Inwardly digest

Inwardly digest

“When your words came, I ate them; they were my joy and my heart’s delight” (Jeremiah 15:16)

Each Sunday, the Church of England has a set prayer, or collect, for that day. It’s rather lovely to think that, along with the many other things we pray for, churches across the country are praying for the same thing. The prayer for the Last Sunday after Trinity opens with these words:

Blessed Lord, who caused all holy Scriptures to be written for our learning: help us so to hear them, to read, mark, learn and inwardly digest them

It’s good to be encouraged to pray for our attitude and receptiveness to God’s word. Whether it’s together in church, in small groups or on our own, we need ask for God’s help to bring the Bible to bear on our lives.

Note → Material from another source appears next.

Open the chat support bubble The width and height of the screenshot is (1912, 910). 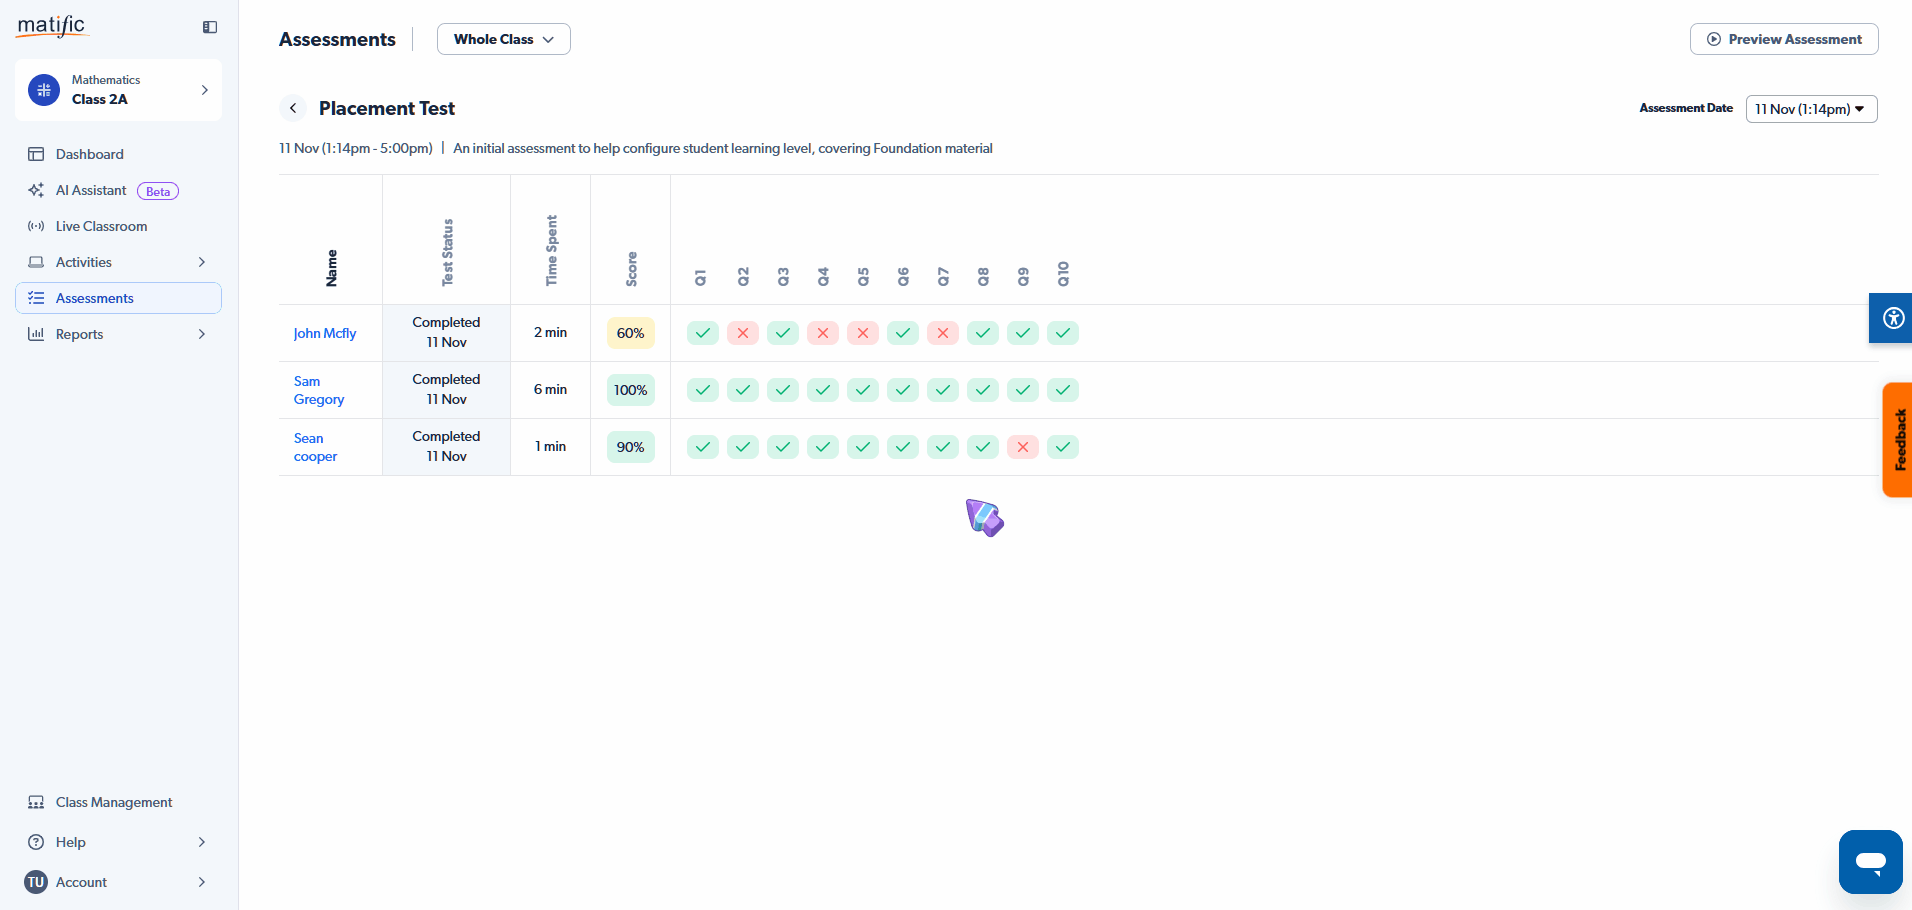(x=1870, y=861)
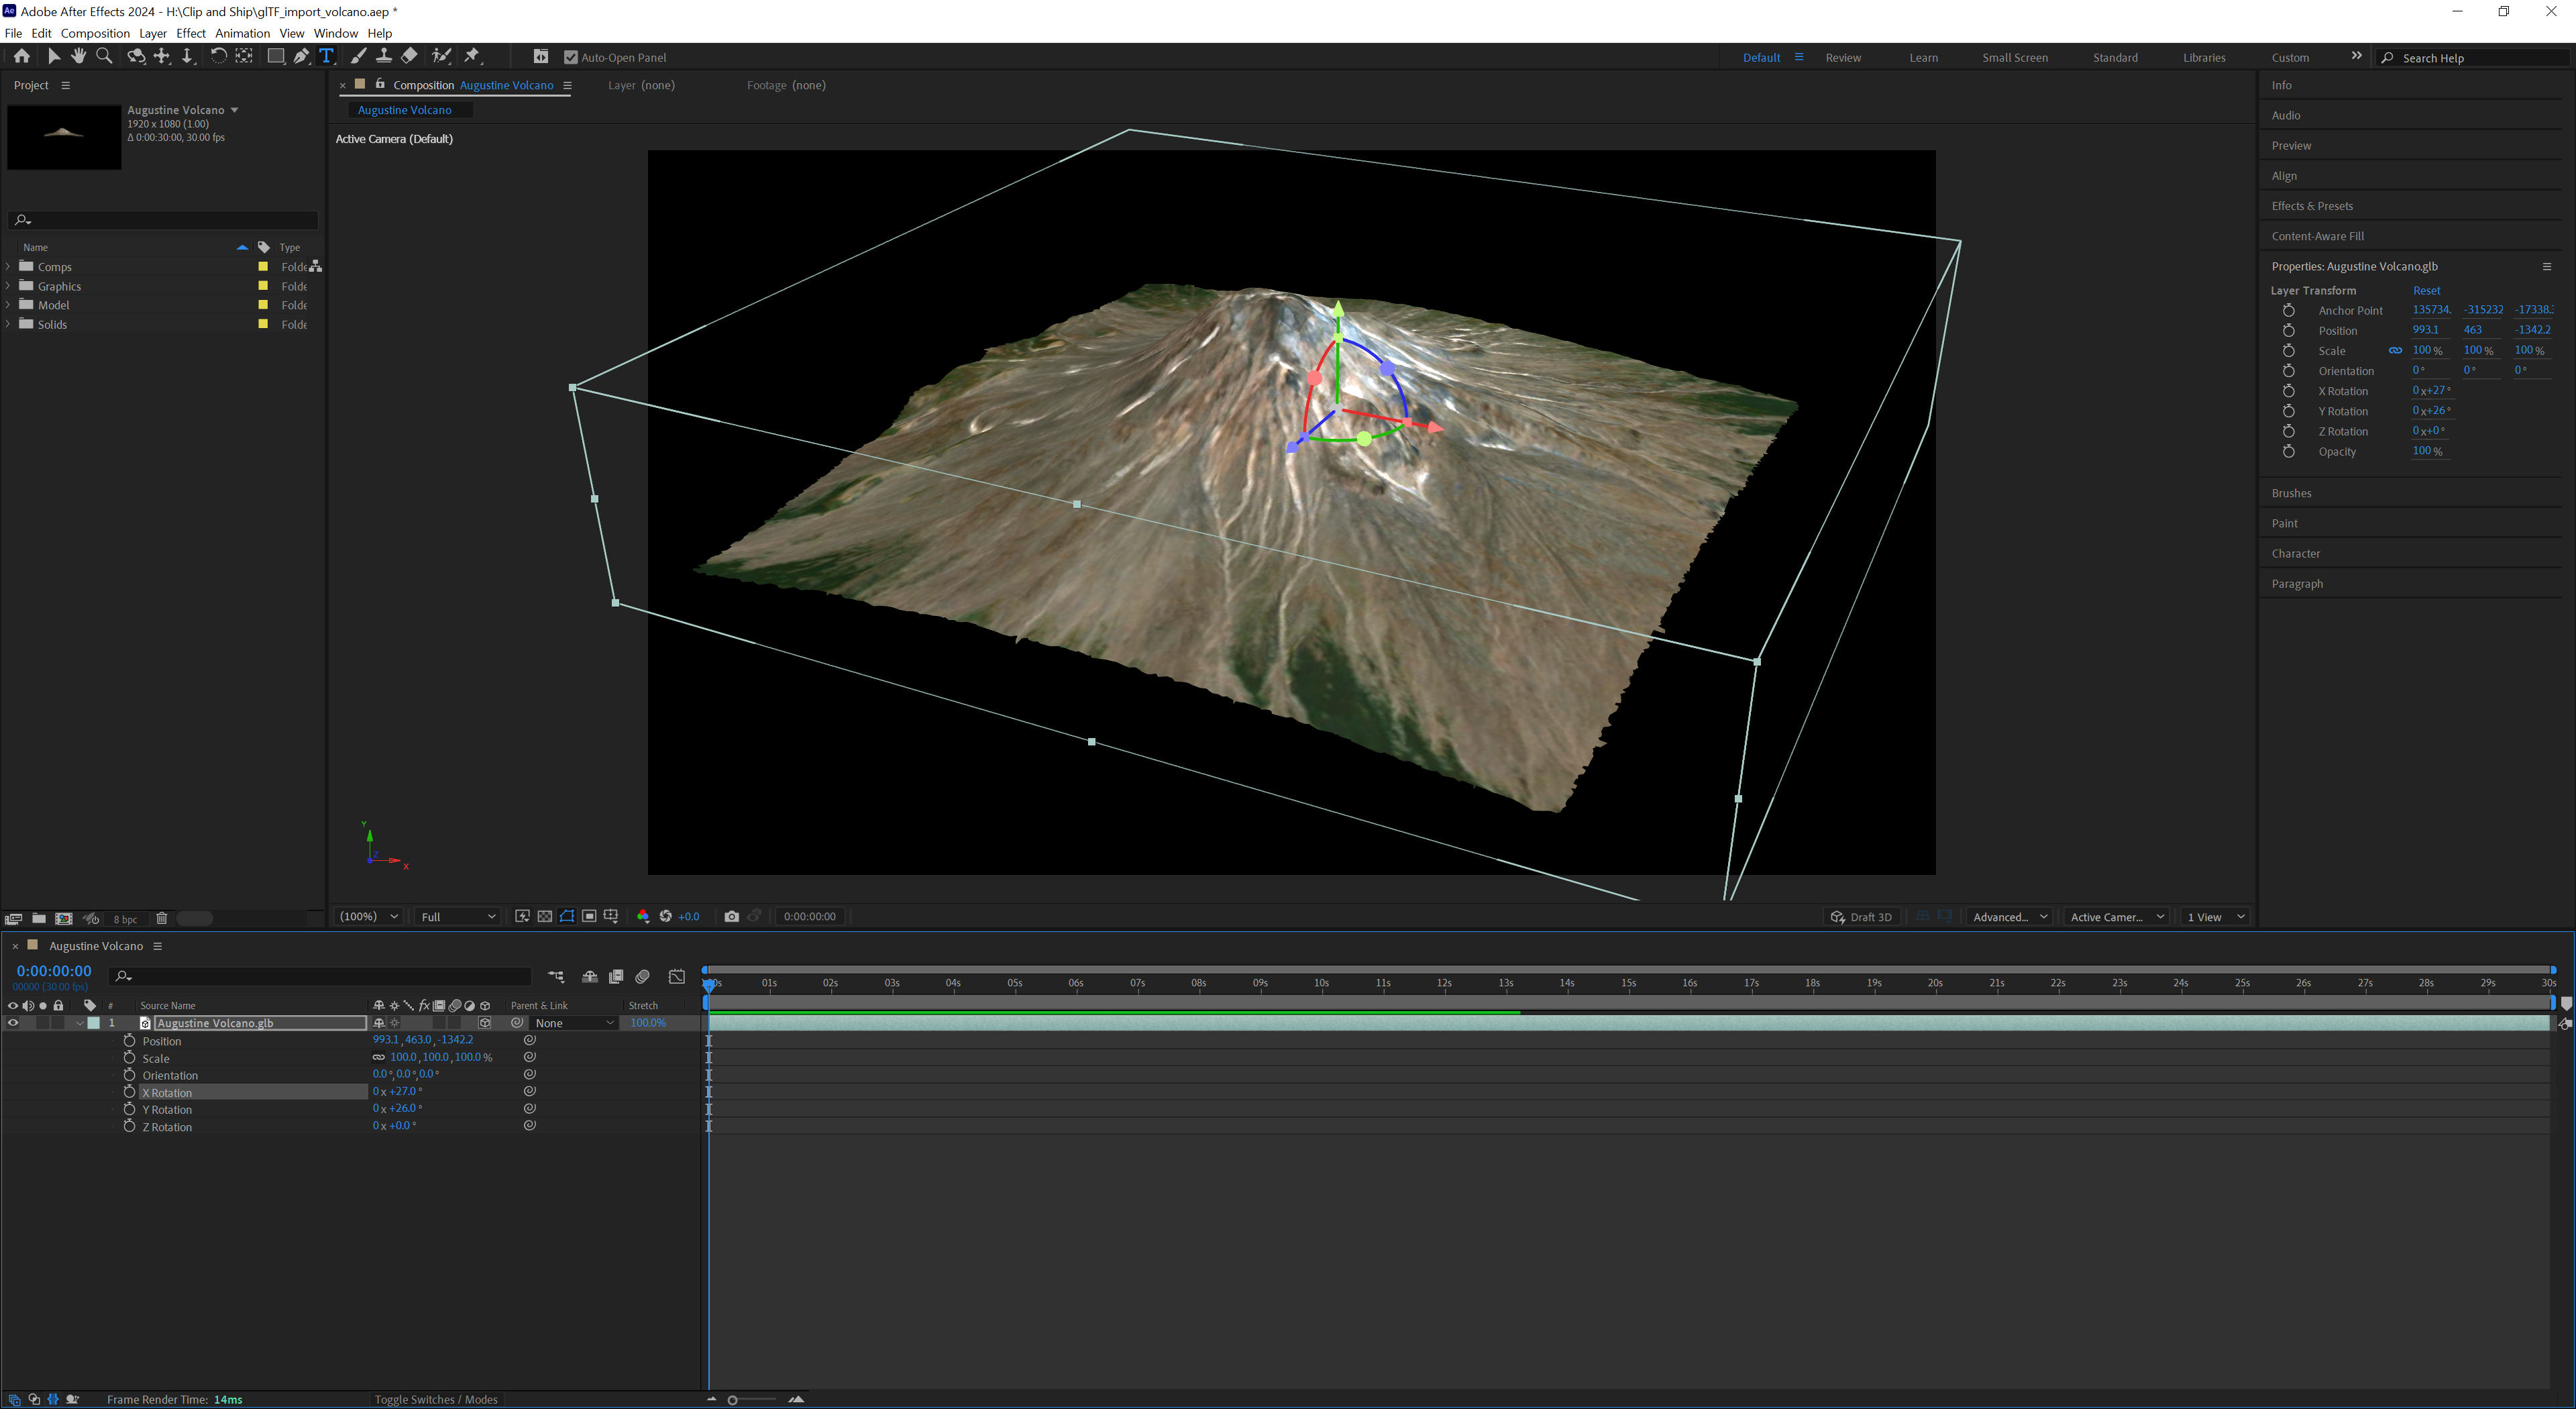
Task: Click the current time display field
Action: tap(53, 970)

The words of this prayer are, I think, particularly helpful. We are encouraged to read the Bible and to mark the Bible. ‘Marking’ doesn’t mean writing in your Bible (although you might find that helpful to underline, highlight or write notes!). It means to pay attention to God’s word. It’s good to read the Bible, and it’s even better to pay attention to what we read.

Next we are called to learn God’s word, which is immensely powerful. Having parts of the Bible memorised, even if it’s a handful of verses, can help to fight against sin and walk closely with Jesus. If you have never tried memorising God’s word, why not start simply with one verse that is important to you?

The final part of this prayer is probably the one easiest to overlook. We are called to ‘read, mark, learn and inwardly digest’ God’s word. Reading, marking and learning are all things we do with our minds; inwardly digesting is something we do with our heart and soul. We need to allow the truth of the Bible to dig down deep into our lives, to take root and to nourish us.

Jeremiah speaks about this when we says to God, “When your words came, I ate them; they were my joy and my heart’s delight.” Jeremiah fed on the words of God and was sustained by it.